Seca e ‘sol escaldante’ já comprometem a próxima safra de café

Em MG, clima adverso afeta floradas da safra 2025/26; SP deve ter replantio após incêndio.

Tempo de leitura: 4 minutos

| Publicado em 20/09/2024 por:

Engenheira Agrônoma | Analista de mercado

A combinação de seca prolongada, temperaturas acima da média e incêndios já causam perdas nas lavouras de café do país. Como na cana-de-açúcar — outra cultura afetada por essas condições —, os prejuízos não se restringem à atual safra. Produtores já consideram replantar parte de cafeeiros em formação — com menos de dois anos, e que ainda não entraram em produção. O impacto dessa medida será sentido nas colheitas das duas próximas safras, segundo especialistas.

Se Minas Gerais, o maior produtor de café arábica do país, sofre com falta de chuvas e temperaturas elevadas, São Paulo enfrentou, além disso, incêndios, como os que destruíram áreas de cafezais na Alta Mogiana.

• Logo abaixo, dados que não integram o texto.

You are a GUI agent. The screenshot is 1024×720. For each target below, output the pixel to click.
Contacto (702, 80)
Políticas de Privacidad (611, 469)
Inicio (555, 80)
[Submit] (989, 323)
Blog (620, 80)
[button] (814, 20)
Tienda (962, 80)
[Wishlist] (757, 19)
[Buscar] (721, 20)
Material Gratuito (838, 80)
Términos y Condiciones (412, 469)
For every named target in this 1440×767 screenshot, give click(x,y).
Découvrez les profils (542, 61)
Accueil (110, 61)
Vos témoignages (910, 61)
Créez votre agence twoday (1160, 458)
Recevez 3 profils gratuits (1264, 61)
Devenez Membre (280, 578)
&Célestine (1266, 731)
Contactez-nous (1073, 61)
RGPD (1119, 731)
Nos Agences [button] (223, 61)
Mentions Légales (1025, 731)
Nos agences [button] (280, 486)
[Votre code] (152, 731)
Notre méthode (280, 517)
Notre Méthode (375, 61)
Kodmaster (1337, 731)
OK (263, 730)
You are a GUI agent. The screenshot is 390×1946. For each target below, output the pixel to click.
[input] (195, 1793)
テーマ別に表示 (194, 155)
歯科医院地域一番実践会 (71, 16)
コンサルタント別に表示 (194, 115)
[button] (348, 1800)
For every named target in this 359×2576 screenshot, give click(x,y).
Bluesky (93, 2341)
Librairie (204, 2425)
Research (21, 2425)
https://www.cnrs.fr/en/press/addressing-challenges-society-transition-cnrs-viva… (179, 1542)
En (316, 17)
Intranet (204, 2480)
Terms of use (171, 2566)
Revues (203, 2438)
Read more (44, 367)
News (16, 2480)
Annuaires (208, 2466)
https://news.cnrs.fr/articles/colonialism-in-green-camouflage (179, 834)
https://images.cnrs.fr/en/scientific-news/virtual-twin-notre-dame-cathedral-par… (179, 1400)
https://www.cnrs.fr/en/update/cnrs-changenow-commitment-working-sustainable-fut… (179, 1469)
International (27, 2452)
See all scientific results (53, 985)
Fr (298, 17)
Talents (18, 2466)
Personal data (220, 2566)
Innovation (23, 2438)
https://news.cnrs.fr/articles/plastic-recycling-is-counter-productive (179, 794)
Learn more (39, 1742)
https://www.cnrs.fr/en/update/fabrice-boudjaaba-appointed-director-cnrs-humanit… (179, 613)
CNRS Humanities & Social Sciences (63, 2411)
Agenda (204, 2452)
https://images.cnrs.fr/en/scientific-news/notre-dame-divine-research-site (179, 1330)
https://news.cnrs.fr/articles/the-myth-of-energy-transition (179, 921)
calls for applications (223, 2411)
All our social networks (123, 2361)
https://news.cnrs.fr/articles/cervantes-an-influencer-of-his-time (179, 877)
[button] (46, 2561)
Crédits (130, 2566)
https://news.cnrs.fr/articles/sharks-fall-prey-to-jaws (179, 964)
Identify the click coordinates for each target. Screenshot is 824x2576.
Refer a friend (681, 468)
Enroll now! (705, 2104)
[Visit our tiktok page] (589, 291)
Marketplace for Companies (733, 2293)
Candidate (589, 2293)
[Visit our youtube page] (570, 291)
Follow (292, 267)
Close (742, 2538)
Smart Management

A cafeicultora e diretora da Associação de Produtores de cafés especiais da Região da Alta Mogiana (AMSC), Fernanda Maciel, conta que a altitude de 960 metros e o frescor do local já não existem mais. Segundo ela, a seca e os incêndios em algumas propriedades da região queimaram alguns cafés, que precisarão ser replantados. Outros, que já vinham castigados por uma geada no início de agosto, estão desfolhando e não irão produzir a quantidade esperada na próxima safra, a 2025/26.

A propriedade de Fernanda Maciel, em Pedregulho, não chegou a ser atingida pelo fogo, como ocorreu com alguns vizinhos, mas a falta de chuvas deve frustrar sua expectativa de colher 5 mil sacas de arábica. “Seria nosso ano de melhor safra, pois sofremos com a geada de 2021 e tivemos que trocar 60% do cafezal e recomeçar os cuidados com a planta. Recuperamos na safra 2023/24, colhendo 4 mil sacas, e a expectativa era que 2025/26 rendesse 5 mil sacas, o que será impossível”, lamenta.

O pesquisador da Embrapa Café, Carlos Cesar Ronquim, explica que quando altas temperaturas se somam a um período seco, a perda de água do solo e das folhas da planta para a atmosfera cresce. Para evitar essa perda, a planta fecha os estômatos (poros), o que reduz a captação de CO2, diminuindo a fotossíntese, e consequentemente, a produção de grãos.

Impactos na florada

Nesse cenário de seca em várias regiões produtoras do país, produtores já veem impactos na florada da safra 2025/26 — que acontece entre setembro e dezembro.

Ronquim afirma que a seca pode levar ao amplo abortamento das flores e produção de frutos menores e mais leves, com efeitos na produtividade das lavouras. O clima irregular afeta ainda a uniformidade do florescimento do café, levando também a uma maturação também desuniforme.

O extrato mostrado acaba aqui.